Robert Wright has argued that some ‘New Atheists’ discourage looking for deeper root causes of conflicts when they assume that religion is the sole root of the problem. Wright argues that this can discourage people from working to change the circumstances that actually give rise to those conflicts. Mark Chaves has said that the New Atheists, amongst others who comment on religions, have committed the religious congruence fallacy in their writings, by assuming that beliefs and practices remain static and coherent through time. He believes that the late Christopher Hitchens committed this error by assuming that the drive for congruence is a defining feature of religion, and that Dennett has done it by overlooking the fact that religious actions are dependent on the situation, just like other actions.
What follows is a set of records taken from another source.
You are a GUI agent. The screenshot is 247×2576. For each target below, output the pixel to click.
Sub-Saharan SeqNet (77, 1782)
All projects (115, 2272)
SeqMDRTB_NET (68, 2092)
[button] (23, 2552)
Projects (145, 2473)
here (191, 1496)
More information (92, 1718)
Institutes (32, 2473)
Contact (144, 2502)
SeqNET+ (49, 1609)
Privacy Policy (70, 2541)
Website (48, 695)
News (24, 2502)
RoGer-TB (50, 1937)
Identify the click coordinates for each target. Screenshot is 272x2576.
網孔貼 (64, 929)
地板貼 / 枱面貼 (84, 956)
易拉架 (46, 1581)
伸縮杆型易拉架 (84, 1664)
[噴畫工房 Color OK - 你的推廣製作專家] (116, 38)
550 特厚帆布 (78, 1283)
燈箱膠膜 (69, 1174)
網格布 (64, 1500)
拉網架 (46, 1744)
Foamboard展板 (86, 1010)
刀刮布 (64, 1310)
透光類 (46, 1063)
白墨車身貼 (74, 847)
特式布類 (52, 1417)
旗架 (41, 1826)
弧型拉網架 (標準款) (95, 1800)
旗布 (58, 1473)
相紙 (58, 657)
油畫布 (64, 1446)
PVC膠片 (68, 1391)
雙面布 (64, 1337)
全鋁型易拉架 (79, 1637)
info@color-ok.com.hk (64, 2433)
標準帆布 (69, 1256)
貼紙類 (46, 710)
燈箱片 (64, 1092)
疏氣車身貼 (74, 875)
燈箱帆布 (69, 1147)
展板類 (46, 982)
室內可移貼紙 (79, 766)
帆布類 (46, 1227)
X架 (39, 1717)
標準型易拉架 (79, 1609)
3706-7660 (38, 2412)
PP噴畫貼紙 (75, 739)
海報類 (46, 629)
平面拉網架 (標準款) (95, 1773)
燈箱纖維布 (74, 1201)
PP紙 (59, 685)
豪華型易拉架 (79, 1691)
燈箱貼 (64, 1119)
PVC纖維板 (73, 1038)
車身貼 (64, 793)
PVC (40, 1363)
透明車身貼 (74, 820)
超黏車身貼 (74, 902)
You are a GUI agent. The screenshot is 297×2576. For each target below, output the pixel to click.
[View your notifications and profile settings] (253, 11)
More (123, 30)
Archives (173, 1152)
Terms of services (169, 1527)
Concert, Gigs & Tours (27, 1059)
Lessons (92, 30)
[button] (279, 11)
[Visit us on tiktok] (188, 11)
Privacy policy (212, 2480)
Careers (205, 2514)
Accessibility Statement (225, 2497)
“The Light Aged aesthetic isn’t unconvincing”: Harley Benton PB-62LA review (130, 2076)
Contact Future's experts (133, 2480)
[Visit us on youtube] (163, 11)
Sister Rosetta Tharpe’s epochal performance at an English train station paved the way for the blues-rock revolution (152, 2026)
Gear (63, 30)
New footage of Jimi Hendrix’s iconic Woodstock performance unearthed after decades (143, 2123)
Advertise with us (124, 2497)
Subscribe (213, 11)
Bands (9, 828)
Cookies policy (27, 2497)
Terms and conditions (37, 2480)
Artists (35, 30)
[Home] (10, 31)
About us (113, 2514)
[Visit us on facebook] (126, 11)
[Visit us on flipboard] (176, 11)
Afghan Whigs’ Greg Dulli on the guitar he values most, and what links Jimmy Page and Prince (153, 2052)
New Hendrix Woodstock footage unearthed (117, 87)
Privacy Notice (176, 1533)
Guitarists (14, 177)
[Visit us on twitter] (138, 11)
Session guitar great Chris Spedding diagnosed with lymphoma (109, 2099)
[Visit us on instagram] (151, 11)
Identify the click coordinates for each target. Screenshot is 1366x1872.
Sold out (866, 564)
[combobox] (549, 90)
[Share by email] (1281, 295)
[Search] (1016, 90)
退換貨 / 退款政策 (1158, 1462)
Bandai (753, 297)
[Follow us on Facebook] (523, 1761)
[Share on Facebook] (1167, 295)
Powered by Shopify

Professor of Anthropology and Sociology Jack David Eller believes that the four principal New Atheist authors (Hitchens, Dawkins, Dennett, and Harris) do not offer anything new in terms of arguments to disprove the existence of gods. He also criticizes them for their focus on the dangers of theism, as opposed to the falsifying of theism, which results in mischaracterizing religions; taking local theisms as the essence of religion itself, and for focusing on the negative aspects of religion in the form of an ‘argument from benefit’ in the reverse.
Professors of philosophy and religion, Jeffrey Robbins and Christopher Rodkey, take issue with ‘the evangelical nature of the new atheism, which assumes that it has a Good News to share, at all cost, for the ultimate future of humanity by the conversion of as many people as possible.’ They find similarities between the new atheism and evangelical Christianity and conclude that the all-consuming nature of both ‘encourages endless conflict without progress’ between both extremities. Sociologist William Stahl notes ‘What is striking about the current debate is the frequency with which the New Atheists are portrayed as mirror images of religious fundamentalists.’ He discusses where both have ‘structural and epistemological parallels’ and argues that ‘both the New Atheism and fundamentalism are attempts to recreate authority in the face of crises of meaning in late modernity.’